Tinjauan Maqasid Syari’ah Terhadap Penyajian Makanan yang Dihias dengan Serbuk Emas
Abstract
Emas kini digunakan sebagai hiasan pada makanan untuk menghasilkan suatu sajian makanan yang mewah. Tren makanan ini menjadi viral di kalangan konsumen, sehingga banyak para produsen yang berlomba-lomba membuat makanan dengan taburan emas dalam segala bentuk. Emas tersebut tergolong bahan tambahan makanan yang bersifat inert (tidak bereaksi). Tren makanan yang bertabur emas bagi sebagian orang dianggap sebagai suatu hal yang berbahaya, karena konsumen menelan sesuatu yang sebenarnya tidak lazim untuk dikonsumsi. Sedangkan dalam Islam, kita tidak diperkenankan untuk melakukan perbuatan yang dapat membahayakan diri sendiri maupun orang lain. Berdasarkan masalah tersebut, penyusun tertarik untuk meneliti bagaimana analisis Maqasid Syari’ah terhadap penyajian makanan yang dihias dengan serbuk emas.

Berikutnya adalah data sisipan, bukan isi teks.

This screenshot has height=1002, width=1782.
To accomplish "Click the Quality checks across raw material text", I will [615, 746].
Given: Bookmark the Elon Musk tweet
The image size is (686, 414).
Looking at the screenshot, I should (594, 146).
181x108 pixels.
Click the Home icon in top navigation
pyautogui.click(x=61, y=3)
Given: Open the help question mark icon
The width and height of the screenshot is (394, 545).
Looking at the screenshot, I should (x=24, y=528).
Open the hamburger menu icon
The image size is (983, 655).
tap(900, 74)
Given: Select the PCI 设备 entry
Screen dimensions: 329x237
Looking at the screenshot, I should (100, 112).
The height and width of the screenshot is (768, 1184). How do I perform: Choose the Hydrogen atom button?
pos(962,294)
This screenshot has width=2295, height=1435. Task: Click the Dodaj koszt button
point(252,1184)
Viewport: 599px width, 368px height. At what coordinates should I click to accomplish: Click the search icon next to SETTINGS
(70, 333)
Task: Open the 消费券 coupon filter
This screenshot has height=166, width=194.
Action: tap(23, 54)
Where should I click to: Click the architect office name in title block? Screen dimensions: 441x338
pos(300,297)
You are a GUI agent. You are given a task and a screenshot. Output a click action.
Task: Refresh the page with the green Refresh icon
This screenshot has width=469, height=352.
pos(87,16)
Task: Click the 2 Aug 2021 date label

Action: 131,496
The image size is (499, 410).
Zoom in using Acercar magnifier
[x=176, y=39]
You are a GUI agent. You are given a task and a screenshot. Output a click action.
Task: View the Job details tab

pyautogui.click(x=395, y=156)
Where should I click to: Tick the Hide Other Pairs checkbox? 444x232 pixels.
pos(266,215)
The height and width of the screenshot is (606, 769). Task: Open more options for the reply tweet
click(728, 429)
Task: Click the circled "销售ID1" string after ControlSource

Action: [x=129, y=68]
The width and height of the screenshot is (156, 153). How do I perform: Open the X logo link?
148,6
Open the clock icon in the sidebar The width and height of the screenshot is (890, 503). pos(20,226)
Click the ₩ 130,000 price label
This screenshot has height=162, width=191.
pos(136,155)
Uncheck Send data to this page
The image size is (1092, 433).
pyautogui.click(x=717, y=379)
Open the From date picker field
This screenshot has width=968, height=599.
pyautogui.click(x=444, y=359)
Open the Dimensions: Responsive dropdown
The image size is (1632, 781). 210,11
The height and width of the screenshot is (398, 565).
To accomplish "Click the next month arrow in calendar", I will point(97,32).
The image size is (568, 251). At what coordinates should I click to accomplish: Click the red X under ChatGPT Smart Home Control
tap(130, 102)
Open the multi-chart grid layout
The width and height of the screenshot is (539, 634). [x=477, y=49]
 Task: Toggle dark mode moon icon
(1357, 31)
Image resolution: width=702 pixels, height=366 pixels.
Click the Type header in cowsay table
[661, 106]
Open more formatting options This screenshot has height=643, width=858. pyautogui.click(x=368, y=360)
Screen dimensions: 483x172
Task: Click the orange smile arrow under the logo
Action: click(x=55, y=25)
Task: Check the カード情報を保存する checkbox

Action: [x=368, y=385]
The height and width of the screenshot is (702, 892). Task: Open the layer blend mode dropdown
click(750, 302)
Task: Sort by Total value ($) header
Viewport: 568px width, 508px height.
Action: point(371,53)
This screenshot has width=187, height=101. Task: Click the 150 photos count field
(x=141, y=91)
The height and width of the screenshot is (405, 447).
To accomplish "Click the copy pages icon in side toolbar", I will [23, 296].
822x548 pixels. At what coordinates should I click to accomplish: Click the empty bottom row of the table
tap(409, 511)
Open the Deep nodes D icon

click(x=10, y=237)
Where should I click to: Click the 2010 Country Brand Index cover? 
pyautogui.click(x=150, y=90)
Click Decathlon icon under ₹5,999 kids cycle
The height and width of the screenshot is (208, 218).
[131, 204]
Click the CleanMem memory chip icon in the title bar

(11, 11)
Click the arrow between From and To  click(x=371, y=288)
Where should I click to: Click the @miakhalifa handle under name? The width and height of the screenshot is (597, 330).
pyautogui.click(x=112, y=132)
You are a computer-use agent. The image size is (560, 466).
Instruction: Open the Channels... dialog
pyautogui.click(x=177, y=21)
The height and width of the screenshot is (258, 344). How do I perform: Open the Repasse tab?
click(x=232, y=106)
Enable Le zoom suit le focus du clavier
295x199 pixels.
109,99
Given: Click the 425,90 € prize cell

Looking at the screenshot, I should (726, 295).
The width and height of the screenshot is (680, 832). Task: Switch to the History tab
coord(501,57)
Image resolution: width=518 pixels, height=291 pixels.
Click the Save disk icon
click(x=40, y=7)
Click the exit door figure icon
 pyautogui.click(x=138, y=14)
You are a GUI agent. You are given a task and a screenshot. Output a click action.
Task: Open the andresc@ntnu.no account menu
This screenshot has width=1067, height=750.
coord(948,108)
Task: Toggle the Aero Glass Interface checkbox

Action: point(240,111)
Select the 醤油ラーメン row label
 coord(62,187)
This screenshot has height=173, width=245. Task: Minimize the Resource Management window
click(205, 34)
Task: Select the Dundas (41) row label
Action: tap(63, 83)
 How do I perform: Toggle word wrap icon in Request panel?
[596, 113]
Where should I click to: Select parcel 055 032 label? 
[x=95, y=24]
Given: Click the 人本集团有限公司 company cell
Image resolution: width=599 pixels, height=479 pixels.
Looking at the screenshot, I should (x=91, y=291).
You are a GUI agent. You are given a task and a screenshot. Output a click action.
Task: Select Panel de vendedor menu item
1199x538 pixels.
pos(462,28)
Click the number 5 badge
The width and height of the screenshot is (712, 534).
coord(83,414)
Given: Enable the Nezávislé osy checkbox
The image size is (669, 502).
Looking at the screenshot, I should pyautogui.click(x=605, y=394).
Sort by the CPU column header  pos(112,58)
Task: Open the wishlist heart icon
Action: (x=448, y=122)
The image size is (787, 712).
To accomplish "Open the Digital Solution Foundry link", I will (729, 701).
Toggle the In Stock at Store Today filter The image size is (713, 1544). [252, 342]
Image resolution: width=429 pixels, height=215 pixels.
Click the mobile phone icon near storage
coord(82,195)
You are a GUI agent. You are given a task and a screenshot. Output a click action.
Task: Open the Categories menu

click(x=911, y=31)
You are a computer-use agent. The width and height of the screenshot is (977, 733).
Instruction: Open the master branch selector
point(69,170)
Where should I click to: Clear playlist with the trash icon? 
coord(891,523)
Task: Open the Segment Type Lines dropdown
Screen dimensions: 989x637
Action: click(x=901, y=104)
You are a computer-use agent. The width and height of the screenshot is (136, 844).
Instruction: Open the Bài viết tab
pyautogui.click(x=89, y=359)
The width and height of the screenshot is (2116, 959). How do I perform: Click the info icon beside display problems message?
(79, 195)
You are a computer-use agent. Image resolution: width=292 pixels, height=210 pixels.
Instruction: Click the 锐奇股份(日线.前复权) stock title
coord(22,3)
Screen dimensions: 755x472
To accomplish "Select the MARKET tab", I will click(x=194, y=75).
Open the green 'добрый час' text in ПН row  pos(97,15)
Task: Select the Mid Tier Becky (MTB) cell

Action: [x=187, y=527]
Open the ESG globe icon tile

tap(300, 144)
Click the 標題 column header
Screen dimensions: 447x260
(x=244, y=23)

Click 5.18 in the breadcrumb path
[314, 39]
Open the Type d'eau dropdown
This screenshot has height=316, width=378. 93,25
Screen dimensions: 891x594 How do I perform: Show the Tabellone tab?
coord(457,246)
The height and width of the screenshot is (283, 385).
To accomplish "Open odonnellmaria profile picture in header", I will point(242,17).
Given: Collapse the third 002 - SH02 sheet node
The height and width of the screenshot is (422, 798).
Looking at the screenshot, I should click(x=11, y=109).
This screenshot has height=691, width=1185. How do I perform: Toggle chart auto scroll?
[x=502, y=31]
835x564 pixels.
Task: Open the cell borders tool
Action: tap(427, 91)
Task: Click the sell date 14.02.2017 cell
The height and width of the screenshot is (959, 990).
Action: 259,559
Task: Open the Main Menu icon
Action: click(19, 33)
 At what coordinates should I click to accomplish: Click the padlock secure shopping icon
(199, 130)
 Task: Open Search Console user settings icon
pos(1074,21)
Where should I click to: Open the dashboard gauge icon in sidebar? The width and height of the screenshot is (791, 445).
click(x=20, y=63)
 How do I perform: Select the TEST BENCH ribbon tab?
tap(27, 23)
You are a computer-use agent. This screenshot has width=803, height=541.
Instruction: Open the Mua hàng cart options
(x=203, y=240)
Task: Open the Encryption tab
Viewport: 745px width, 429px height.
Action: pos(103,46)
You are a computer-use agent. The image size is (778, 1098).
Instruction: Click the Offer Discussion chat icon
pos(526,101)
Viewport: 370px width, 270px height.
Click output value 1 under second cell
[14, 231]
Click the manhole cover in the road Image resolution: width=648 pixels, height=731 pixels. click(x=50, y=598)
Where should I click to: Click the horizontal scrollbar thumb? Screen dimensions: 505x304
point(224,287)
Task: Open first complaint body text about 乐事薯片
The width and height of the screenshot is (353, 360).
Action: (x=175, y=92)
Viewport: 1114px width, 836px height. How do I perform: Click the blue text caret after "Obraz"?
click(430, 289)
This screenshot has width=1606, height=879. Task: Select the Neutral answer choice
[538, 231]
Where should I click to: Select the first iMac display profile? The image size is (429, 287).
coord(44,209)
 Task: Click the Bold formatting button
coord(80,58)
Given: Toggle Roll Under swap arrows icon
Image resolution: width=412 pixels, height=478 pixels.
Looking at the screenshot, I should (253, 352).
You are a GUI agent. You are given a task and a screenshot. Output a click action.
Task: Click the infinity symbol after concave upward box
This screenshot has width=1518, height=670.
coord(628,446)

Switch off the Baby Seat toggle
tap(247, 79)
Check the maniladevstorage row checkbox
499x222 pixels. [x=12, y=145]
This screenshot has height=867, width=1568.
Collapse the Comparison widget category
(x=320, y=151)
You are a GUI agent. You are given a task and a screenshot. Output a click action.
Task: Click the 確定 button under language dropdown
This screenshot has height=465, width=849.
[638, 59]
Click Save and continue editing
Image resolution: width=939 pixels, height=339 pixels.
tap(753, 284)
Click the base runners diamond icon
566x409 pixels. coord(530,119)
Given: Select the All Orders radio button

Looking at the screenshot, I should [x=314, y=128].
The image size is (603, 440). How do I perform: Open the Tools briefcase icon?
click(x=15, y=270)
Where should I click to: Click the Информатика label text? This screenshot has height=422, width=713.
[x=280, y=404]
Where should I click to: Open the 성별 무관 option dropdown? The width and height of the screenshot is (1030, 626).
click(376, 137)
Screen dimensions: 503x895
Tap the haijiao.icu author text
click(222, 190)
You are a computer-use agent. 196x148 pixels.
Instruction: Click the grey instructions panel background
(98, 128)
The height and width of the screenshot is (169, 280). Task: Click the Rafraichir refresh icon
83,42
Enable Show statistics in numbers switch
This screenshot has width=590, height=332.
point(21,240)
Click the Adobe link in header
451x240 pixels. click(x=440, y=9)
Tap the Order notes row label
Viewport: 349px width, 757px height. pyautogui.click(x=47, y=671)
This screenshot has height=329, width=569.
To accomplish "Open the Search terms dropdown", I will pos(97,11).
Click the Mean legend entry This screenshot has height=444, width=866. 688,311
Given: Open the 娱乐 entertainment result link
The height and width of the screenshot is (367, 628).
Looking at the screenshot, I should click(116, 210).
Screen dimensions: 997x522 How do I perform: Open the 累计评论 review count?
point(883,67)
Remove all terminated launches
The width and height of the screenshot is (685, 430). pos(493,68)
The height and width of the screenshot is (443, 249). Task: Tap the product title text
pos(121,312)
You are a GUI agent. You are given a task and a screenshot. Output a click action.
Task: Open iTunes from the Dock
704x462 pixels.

Hasil penelitian menunjukkan bahwa makanan yang dihias dengan serbuk emas menggunakan jenis edible gold yang memiliki label food grade. Label tersebut merupakan jaminan kandungan emas yang aman atau tidak beracun untuk dikonsumsi. Jenis logam emas tersebut dapat larut dalam tubuh. Mengenai keamanan gold leaf, European Food Safety Authority menyatakan penggunaan emas untuk menghias makanan diperbolehkan walaupun data keamanan belum komprehensif. Namun, data taksiologi yang memaparkan secara lengkap terkait efek samping dari edible gold belum ada. Oleh karena itu hukumnya mubah (boleh) untuk dikonsumsi. Perspektif Maqashid Syari’ah, dalam menganalisis permasalahan tersebut yaitu bahwa kehidupan manusia tidak bisa terlepas dari makanan sebagai media untuk bertahan hidup. Di masa kini, makanan telah menjadi sebuah fenomena tersendiri yang menarik perhatian manusia, bukan sekedar untuk menghilangkan rasa lapar saja, namun ada sebuah makna yang tersembunyi di balik makanan. Salah satu makna yang tersembunyi di dalam makanan dapat digali melalui kajian seni dan estetika. Ternyata ada sebuah makna yang dapat menjadikan makanan sebagai sebuah seni. Hal ini dapat dicapai melalui apresiasi estetik yang melibatkan fungsi persepsi dan penggalian makna oleh manusia itu sendiri.